INPUT DATA section start
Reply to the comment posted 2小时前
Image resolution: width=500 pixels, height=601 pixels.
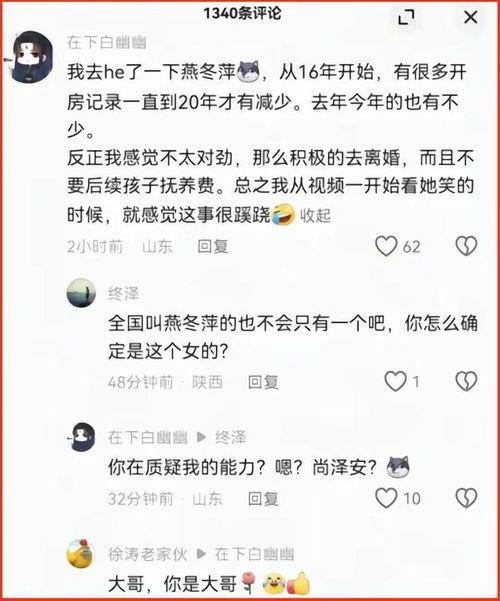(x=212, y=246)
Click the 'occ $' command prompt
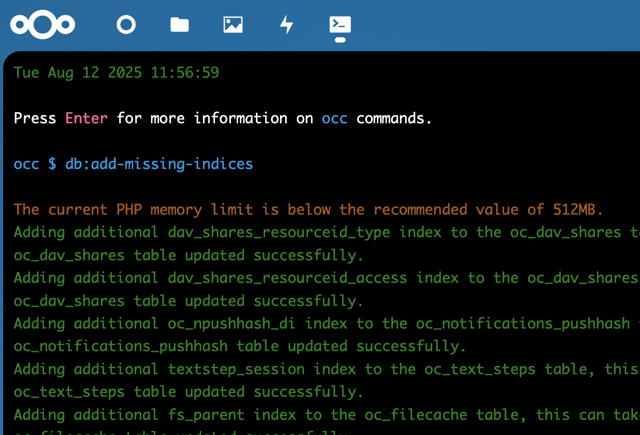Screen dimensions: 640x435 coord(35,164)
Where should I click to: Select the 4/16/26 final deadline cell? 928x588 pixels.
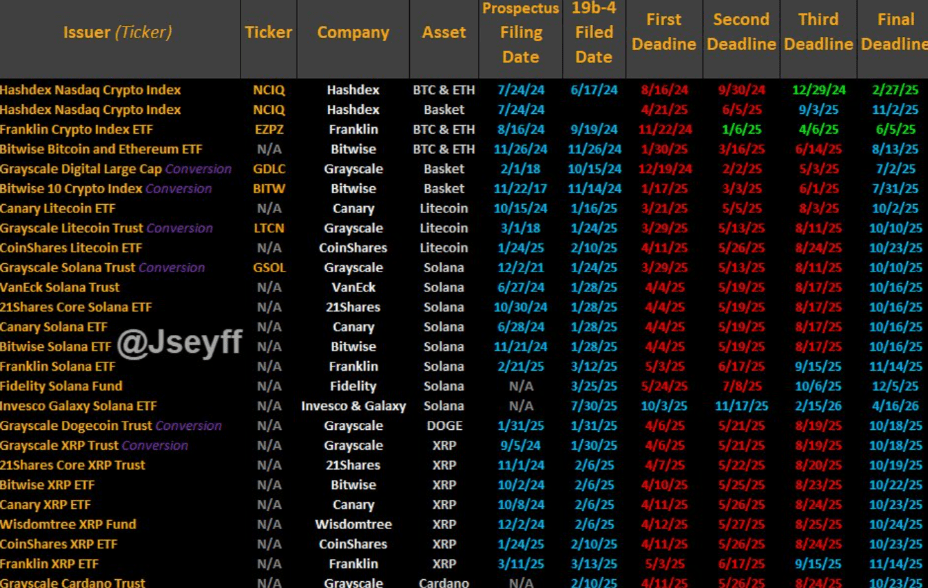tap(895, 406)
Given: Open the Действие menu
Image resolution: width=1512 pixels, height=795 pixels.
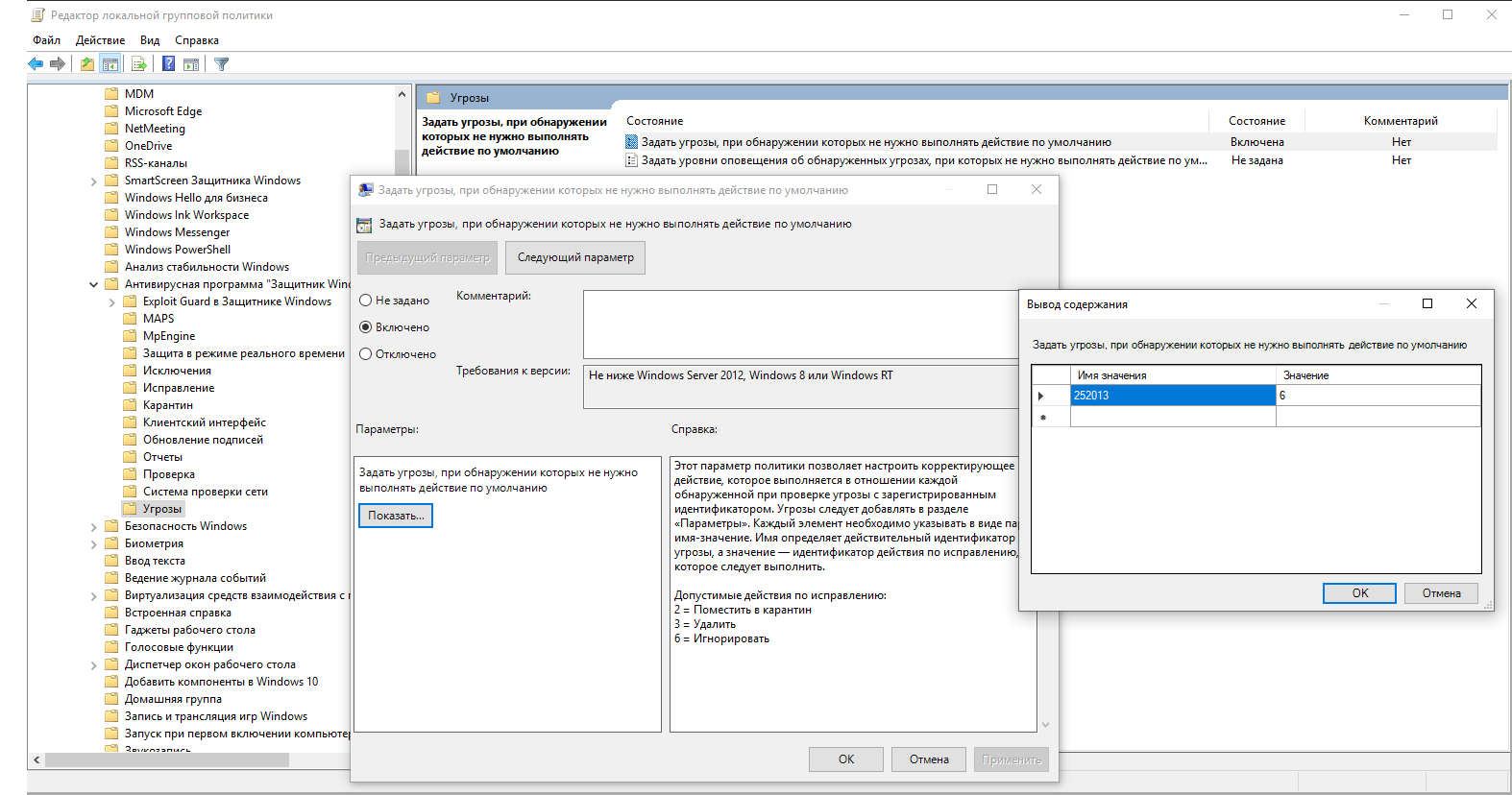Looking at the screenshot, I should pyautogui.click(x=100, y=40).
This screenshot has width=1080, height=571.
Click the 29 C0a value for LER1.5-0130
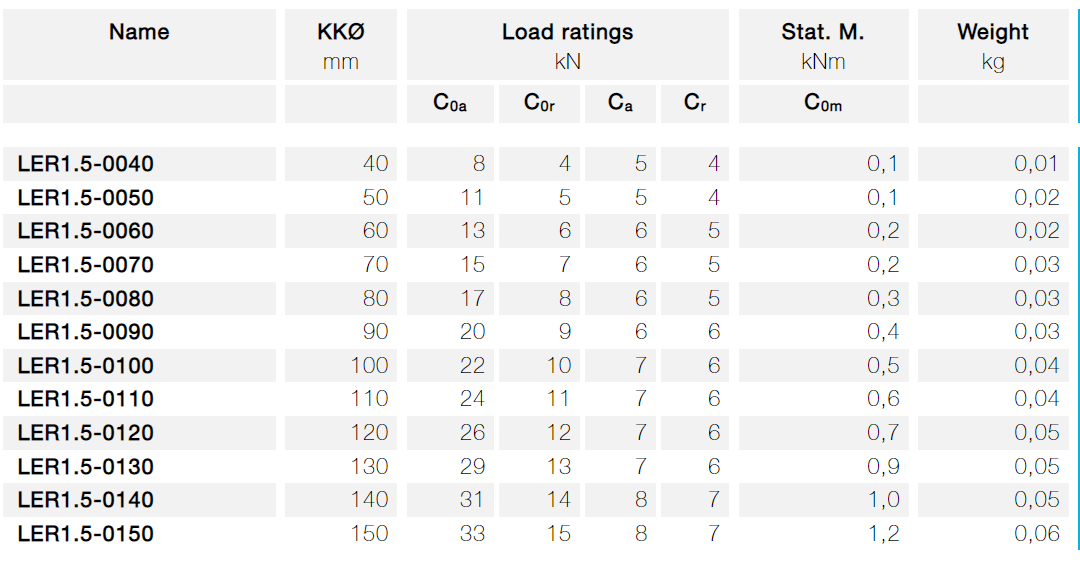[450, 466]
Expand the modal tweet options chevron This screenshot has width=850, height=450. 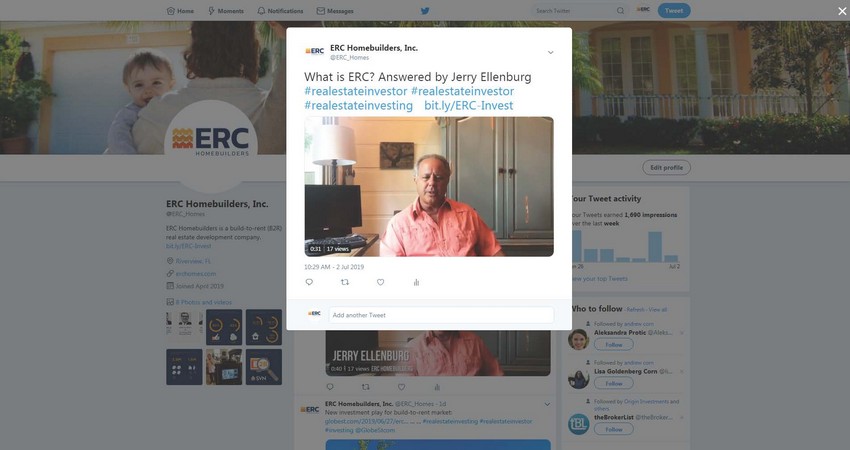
INPUT DATA section end
● **WORK REQUEST**
The entries are to be restated word for word, with pictures omitted.

● **ANSWER SPACE**
Reply to the comment posted 2小时前
Image resolution: width=500 pixels, height=601 pixels.
(x=212, y=246)
Click the 'occ $' command prompt
Screen dimensions: 640x435 coord(35,164)
Where should I click to: Select the 4/16/26 final deadline cell? 928x588 pixels.
tap(895, 406)
Given: Open the Действие menu
Image resolution: width=1512 pixels, height=795 pixels.
Looking at the screenshot, I should pyautogui.click(x=100, y=40).
This screenshot has width=1080, height=571.
Click the 29 C0a value for LER1.5-0130
[450, 466]
Expand the modal tweet options chevron This screenshot has width=850, height=450. 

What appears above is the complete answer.